Ahmad Arif
Kato meraih penghargaan bergengsi di Jepang, The Invention Prize, karena jasanya mengembangkan global positioning system
Ia menjadi salah satu tumpuan pertanyaan masyarakat Jepang tentang ”kegagalan” ilmuwan memprediksi dan mengantisipasi gempa raksasa. Sejak pagi, puluhan wartawan antre menemui sang profesor. ”Jepang termasuk paling maju memperkirakan gempa. Namun, gempa Jumat (11/3/2011) mengajarkan, semua jauh dari cukup,” kata Kato.

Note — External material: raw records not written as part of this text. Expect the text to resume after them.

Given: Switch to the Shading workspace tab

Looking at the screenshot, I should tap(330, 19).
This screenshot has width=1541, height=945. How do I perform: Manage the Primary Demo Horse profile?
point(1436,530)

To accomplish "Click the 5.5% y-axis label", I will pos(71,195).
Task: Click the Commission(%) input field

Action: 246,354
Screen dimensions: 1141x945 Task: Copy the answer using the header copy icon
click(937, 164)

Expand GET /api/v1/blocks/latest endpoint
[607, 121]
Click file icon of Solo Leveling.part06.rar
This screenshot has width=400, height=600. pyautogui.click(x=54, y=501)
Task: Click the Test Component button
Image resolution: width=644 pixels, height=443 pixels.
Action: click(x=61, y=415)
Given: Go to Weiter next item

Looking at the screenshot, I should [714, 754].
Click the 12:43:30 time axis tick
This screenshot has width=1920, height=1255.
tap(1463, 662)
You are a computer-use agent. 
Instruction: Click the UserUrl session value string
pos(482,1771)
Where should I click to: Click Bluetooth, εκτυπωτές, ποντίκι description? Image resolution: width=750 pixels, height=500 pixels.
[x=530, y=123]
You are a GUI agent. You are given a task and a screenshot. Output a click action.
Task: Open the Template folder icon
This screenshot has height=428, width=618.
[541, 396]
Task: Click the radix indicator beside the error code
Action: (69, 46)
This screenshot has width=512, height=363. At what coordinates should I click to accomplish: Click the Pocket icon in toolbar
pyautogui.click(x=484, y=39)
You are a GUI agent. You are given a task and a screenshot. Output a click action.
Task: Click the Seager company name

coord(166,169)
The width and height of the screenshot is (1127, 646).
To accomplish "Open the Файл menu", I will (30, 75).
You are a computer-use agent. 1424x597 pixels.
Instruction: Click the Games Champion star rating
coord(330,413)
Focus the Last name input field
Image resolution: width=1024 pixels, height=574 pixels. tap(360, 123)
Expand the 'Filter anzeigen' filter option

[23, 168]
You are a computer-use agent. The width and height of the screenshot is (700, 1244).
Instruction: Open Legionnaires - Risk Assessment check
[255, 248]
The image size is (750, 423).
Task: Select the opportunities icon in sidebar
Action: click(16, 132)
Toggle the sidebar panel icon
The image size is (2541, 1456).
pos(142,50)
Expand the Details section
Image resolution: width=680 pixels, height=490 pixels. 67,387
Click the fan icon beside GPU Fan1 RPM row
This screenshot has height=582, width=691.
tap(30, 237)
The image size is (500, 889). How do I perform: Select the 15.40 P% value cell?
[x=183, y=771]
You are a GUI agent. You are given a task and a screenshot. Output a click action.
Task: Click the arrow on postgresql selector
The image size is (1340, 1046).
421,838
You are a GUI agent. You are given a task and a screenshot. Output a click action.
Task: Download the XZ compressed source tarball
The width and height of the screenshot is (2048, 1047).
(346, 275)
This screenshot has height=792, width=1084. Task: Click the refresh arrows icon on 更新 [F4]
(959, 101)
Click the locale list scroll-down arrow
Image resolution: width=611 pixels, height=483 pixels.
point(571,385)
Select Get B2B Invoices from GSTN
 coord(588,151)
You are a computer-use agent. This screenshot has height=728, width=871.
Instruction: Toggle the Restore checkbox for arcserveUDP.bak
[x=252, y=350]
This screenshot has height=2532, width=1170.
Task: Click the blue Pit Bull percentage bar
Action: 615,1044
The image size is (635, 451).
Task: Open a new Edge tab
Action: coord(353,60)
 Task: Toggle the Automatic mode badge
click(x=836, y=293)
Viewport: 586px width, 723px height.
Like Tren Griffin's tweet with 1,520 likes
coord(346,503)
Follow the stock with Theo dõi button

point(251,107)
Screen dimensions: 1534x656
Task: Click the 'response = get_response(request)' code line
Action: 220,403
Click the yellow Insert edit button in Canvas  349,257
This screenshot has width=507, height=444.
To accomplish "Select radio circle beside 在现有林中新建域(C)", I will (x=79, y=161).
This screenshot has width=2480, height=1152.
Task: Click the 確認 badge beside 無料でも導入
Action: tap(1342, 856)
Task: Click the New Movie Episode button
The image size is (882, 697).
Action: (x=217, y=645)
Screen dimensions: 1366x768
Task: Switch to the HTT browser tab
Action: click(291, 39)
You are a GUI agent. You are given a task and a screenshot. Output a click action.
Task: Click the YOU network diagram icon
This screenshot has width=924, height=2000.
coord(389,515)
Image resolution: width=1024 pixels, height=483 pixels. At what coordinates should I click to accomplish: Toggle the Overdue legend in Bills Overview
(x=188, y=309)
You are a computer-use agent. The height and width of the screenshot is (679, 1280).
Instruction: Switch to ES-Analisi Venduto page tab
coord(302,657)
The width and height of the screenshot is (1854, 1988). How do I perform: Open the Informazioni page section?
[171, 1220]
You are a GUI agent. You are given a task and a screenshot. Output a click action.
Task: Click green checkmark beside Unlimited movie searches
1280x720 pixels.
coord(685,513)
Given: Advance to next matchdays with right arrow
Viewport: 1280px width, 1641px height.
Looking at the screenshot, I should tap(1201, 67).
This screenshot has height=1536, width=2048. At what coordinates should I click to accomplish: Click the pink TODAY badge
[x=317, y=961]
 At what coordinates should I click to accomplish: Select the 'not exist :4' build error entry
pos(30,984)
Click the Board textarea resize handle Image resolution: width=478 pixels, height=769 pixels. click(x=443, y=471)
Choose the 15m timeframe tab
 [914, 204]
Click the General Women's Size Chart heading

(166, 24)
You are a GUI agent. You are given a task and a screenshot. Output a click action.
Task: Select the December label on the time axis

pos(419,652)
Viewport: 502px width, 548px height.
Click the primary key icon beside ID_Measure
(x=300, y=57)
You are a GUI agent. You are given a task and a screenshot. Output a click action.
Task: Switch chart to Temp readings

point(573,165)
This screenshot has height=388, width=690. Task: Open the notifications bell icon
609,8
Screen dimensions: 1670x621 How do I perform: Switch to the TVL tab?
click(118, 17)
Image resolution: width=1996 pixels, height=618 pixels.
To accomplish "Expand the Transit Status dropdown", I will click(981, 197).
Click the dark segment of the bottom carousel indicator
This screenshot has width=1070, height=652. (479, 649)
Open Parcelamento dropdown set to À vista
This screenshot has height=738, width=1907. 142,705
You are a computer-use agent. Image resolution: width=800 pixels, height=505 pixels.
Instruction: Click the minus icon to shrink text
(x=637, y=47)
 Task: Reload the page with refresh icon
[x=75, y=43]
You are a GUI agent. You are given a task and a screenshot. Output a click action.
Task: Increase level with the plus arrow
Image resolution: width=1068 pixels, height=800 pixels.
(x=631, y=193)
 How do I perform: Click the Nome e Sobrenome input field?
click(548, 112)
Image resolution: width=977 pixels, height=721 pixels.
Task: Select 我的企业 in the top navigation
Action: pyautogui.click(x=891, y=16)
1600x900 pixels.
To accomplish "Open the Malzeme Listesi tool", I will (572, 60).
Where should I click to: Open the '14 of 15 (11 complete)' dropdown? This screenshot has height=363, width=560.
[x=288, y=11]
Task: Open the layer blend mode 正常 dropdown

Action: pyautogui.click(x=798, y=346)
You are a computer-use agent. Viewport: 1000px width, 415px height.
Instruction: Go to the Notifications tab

Kato mengakui, ilmu prediksi gempa dan peringatan dini tsunami masih lemah. ”Kami belum bisa meramalkan tepat, kapan, di mana, dan seberapa kuat gempa terjadi,” kata dia. ”Kami akan belajar dan memastikan pembangunan lebih baik.”
Semangat Kato berintrospeksi, belajar, dan yakin bisa membangun lebih baik itu cerminan sikap bangsa Jepang, seperti ditunjukkan dengan pembangunan Sendai dengan tata ruang lebih baik (Kompas, 2/1).
Semangat terus belajar itu juga dirasakan Irwan Meilano, ahli gempa dari Institut Teknologi Bandung (ITB) yang merampungkan doktornya di Nagoya University, Jepang.
”Pascagempa Tokyo tahun 1923 yang menewaskan lebih dari 140.000 jiwa, Jepang menjawabnya dengan mendirikan Earthquake Research Institute (ERI) di Tokyo, tahun 1925,” katanya. Saat ini, ERI jadi pusat riset kelas dunia, rumah puluhan periset gempa kelas dunia.
Menurut Irwan, melakukan riset dasar kebencanaan merupakan ciri bangsa bervisi ke depan dan bisa bertahan terhadap bencana geologi yang datang berulang. Amerika Serikat ketika menyadari potensi gempa besar di California memutuskan mendirikan South California Earthquake Center (SCEC). Saat ini, lembaga itu jadi komunitas berdiskusi lebih dari 600 peneliti dari 60 institusi di dunia.